KiWi combines the simplicity of RESP with the efficient storage model described in the Bitcask
paper. This architecture is designed for high performance and simplicity.

### Storage Model

- All write operations are appended to a log file, ensuring sequential disk writes for maximum
performance.
- When the active log file reaches a configurable size, it is rolled over to a segment file.
- Periodically, segment files are compacted to remove stale data and reclaim disk space.
- Crash recovery is achieved by replaying the log files during startup.
- Disk I/O operations, like log compaction, are handled in background threads to avoid blocking
client requests.

### In-Memory Index

- All keys are stored in an in-memory hash table, pointing to their location in the log file.
- This ensures `O(1)` read performance while keeping the storage footprint minimal.

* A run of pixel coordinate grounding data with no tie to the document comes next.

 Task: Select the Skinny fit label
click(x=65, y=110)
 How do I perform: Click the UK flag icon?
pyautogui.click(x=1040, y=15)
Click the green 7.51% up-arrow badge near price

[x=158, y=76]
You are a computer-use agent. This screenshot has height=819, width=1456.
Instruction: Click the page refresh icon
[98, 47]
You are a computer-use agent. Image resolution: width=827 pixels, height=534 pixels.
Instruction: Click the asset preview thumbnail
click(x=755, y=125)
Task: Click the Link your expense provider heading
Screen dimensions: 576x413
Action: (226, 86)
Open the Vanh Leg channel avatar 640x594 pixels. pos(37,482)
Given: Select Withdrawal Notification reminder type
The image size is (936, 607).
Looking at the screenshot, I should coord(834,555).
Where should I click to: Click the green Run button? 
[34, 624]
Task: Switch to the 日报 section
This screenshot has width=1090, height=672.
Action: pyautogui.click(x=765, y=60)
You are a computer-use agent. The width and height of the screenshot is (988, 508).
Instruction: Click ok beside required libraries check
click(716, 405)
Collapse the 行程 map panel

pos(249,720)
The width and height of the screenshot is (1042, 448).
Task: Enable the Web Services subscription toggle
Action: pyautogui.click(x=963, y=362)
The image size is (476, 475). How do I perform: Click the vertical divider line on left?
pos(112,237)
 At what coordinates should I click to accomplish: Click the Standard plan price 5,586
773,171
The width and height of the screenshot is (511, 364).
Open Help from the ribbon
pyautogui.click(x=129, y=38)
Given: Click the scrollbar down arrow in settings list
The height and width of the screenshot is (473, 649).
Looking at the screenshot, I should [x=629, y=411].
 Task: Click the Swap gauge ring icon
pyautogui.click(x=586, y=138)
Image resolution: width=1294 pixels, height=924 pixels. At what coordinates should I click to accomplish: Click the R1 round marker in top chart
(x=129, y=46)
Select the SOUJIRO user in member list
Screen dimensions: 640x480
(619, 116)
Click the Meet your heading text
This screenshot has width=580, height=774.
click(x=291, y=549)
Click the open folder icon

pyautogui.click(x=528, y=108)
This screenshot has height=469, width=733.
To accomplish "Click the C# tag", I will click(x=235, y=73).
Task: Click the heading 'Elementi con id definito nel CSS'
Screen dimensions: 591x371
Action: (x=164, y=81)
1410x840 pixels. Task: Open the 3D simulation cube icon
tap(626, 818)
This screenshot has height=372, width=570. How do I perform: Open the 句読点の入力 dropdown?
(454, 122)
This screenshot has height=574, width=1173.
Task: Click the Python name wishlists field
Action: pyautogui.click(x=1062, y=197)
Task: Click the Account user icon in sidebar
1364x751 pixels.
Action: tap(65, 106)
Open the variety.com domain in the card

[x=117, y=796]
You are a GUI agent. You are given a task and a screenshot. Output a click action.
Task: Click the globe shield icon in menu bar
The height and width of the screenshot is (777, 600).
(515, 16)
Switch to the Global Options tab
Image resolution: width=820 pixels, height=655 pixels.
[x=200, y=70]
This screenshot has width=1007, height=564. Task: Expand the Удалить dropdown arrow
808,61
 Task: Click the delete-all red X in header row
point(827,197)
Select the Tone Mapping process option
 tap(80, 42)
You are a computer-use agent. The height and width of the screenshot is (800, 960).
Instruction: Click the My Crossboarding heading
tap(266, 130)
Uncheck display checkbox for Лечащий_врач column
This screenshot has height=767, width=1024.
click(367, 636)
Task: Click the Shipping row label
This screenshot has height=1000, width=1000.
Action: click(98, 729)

### Non-Blocking I/O Server

- Netty-based event loop for handling client requests.
- KiWi supports the RESP protocol, making it compatible with Redis clients and tools.

### Durability

- KiWi provides tunable durability options to balance performance and data safety:
- `periodic` (default): Writes are flushed to disk at regular intervals.
- `batch`: Writes are batched and flushed when the batch window expires. All writers are blocked
until the batch is written.
- `lazy`: Flush is delegated to the operating system, which may delay writes for performance.

### Pros

- Fast writes due to sequential disk I/O.
- Fast reads with O(1) lookups using the in-memory index.
- Simple and robust crash recovery with the data and hint files.
- Incremental crash-safe compaction process.

### Cons

- The in-memory index requires all keys to fit in memory.
- Log compaction introduces periodic I/O overhead.

## Contributing

We welcome contributions to KiWi! Here’s how you can help:

1. Fork the repository.
2. Create a new branch for your feature or bugfix.
3. Submit a pull request with a clear description of your changes.

## License

KiWi is licensed under the MIT License. See [LICENSE](./LICENSE) for details.